(Stored items)
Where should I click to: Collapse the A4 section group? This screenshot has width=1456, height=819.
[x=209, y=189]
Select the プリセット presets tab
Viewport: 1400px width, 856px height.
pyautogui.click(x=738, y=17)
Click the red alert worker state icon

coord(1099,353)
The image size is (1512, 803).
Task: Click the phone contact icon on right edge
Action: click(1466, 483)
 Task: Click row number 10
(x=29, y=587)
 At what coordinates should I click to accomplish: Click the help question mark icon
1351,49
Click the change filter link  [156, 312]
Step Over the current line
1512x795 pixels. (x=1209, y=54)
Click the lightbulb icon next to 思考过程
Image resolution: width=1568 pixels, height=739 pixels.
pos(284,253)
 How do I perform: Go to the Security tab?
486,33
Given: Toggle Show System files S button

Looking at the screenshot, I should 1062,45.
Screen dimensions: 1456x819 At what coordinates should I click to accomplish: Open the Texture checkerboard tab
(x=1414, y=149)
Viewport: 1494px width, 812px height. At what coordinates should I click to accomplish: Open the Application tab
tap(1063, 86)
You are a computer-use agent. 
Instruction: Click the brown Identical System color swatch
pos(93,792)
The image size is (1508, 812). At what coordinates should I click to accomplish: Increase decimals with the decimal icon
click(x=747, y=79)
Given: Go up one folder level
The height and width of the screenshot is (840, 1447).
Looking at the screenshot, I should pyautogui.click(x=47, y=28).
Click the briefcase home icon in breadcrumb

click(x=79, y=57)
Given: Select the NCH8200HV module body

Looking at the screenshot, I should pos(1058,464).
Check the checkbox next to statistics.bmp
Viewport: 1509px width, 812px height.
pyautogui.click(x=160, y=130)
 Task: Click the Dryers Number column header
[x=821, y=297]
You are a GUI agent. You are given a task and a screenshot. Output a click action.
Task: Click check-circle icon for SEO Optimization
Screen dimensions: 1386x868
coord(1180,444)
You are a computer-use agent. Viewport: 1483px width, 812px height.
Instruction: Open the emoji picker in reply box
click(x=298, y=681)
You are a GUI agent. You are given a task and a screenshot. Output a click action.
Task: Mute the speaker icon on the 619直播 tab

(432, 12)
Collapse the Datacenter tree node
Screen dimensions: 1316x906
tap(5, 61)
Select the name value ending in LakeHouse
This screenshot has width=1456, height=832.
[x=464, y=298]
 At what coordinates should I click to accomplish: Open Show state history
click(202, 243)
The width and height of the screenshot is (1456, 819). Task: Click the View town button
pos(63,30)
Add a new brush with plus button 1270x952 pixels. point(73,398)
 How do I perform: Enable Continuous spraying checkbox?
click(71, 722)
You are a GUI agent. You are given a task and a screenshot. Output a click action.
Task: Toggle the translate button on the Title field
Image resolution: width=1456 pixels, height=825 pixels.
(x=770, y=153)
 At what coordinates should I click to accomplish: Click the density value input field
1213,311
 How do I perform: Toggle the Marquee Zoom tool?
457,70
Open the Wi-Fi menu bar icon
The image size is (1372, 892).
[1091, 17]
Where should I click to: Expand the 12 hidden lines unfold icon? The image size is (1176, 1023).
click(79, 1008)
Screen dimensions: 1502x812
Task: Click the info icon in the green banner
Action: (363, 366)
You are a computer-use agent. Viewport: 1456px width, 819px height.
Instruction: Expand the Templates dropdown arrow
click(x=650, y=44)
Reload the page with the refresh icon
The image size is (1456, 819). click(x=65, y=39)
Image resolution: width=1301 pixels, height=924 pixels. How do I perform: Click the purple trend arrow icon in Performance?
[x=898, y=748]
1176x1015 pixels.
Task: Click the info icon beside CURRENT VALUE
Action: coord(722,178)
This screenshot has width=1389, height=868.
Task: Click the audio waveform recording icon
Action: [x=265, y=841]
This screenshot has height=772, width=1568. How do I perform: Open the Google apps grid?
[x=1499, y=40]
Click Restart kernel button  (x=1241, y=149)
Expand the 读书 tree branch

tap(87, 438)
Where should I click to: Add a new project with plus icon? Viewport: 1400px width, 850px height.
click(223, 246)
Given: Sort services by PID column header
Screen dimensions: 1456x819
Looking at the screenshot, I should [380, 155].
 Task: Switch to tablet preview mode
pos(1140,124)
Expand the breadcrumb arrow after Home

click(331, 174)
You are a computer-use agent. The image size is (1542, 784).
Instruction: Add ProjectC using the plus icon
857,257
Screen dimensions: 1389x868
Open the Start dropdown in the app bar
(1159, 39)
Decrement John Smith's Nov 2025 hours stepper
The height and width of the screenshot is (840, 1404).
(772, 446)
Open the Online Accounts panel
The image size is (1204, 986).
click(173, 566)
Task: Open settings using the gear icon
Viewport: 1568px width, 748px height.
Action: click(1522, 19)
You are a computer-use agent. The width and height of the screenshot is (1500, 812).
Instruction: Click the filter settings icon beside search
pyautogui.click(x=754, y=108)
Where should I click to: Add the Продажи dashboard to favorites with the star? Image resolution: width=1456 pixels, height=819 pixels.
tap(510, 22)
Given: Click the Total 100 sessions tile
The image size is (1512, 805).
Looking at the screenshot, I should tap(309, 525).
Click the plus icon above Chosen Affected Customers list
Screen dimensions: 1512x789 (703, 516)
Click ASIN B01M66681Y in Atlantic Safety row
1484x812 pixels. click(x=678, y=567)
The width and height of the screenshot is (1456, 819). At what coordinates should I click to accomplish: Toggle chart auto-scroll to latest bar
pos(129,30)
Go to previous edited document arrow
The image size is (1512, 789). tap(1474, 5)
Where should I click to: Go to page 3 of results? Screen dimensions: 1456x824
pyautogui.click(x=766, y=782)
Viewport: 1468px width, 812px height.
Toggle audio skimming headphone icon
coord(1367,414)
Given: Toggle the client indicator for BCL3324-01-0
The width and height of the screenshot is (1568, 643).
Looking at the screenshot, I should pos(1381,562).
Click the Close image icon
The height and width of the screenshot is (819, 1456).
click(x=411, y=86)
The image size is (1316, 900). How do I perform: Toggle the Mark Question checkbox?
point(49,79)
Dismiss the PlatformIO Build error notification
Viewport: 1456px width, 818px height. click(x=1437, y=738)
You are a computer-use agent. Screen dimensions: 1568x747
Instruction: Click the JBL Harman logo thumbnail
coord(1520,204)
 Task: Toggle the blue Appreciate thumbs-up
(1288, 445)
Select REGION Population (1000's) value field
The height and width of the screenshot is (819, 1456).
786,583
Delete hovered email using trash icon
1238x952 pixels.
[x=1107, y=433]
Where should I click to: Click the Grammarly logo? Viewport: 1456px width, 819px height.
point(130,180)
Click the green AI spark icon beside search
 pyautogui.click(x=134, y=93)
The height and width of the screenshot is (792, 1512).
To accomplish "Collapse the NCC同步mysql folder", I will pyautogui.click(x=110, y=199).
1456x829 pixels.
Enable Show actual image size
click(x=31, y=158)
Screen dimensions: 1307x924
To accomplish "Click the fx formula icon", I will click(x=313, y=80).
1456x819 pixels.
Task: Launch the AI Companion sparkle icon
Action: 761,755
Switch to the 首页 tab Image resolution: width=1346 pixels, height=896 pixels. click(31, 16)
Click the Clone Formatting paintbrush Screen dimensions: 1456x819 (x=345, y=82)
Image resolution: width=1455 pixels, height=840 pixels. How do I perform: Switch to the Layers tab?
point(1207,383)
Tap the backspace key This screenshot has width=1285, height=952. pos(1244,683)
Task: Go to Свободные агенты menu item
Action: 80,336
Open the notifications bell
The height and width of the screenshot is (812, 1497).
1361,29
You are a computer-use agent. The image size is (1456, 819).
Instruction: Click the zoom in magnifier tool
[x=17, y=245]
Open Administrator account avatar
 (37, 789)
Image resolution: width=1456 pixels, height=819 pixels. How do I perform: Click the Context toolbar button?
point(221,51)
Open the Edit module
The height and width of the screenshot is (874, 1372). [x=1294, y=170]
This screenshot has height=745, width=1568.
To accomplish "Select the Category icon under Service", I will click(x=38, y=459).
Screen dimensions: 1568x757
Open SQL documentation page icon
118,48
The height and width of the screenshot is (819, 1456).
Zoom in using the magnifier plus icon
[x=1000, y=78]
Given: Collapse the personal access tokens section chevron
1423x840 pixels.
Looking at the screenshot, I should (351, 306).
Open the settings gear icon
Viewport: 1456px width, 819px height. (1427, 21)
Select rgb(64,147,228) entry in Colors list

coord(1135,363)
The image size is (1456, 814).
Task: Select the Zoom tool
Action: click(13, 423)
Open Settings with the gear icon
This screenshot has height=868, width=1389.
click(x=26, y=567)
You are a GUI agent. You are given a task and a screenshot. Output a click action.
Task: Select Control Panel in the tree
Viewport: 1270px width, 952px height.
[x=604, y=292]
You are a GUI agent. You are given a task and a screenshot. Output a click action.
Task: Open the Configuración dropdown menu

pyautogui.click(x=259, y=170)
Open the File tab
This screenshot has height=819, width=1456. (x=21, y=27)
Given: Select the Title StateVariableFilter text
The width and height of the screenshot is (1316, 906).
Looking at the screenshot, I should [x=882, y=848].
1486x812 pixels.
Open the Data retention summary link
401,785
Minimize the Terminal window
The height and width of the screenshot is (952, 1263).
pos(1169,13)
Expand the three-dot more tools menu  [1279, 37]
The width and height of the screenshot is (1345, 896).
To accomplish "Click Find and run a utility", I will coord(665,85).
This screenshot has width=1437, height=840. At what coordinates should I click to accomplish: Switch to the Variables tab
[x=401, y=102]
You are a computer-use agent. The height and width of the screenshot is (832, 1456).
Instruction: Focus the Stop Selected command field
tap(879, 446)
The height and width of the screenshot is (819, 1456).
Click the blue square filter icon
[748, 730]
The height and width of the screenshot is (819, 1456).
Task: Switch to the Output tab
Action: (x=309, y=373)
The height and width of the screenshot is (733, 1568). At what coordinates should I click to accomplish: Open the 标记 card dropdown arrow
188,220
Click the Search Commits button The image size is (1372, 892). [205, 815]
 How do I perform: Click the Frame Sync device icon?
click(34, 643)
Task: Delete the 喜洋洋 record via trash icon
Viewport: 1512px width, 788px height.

### Work task
In the entries above, one line contains "The image size is (1316, 900)." and another contains "Click the Clone". Reproduce exactly those two lines and the lines between them, nothing else.

### Expected output
The image size is (1316, 900). How do I perform: Toggle the Mark Question checkbox?
point(49,79)
Dismiss the PlatformIO Build error notification
Viewport: 1456px width, 818px height. click(x=1437, y=738)
You are a computer-use agent. Screen dimensions: 1568x747
Instruction: Click the JBL Harman logo thumbnail
coord(1520,204)
 Task: Toggle the blue Appreciate thumbs-up
(1288, 445)
Select REGION Population (1000's) value field
The height and width of the screenshot is (819, 1456).
786,583
Delete hovered email using trash icon
1238x952 pixels.
[x=1107, y=433]
Where should I click to: Click the Grammarly logo? Viewport: 1456px width, 819px height.
point(130,180)
Click the green AI spark icon beside search
 pyautogui.click(x=134, y=93)
The height and width of the screenshot is (792, 1512).
To accomplish "Collapse the NCC同步mysql folder", I will pyautogui.click(x=110, y=199).
1456x829 pixels.
Enable Show actual image size
click(x=31, y=158)
Screen dimensions: 1307x924
To accomplish "Click the fx formula icon", I will click(x=313, y=80).
1456x819 pixels.
Task: Launch the AI Companion sparkle icon
Action: 761,755
Switch to the 首页 tab Image resolution: width=1346 pixels, height=896 pixels. click(31, 16)
Click the Clone Formatting paintbrush Screen dimensions: 1456x819 (x=345, y=82)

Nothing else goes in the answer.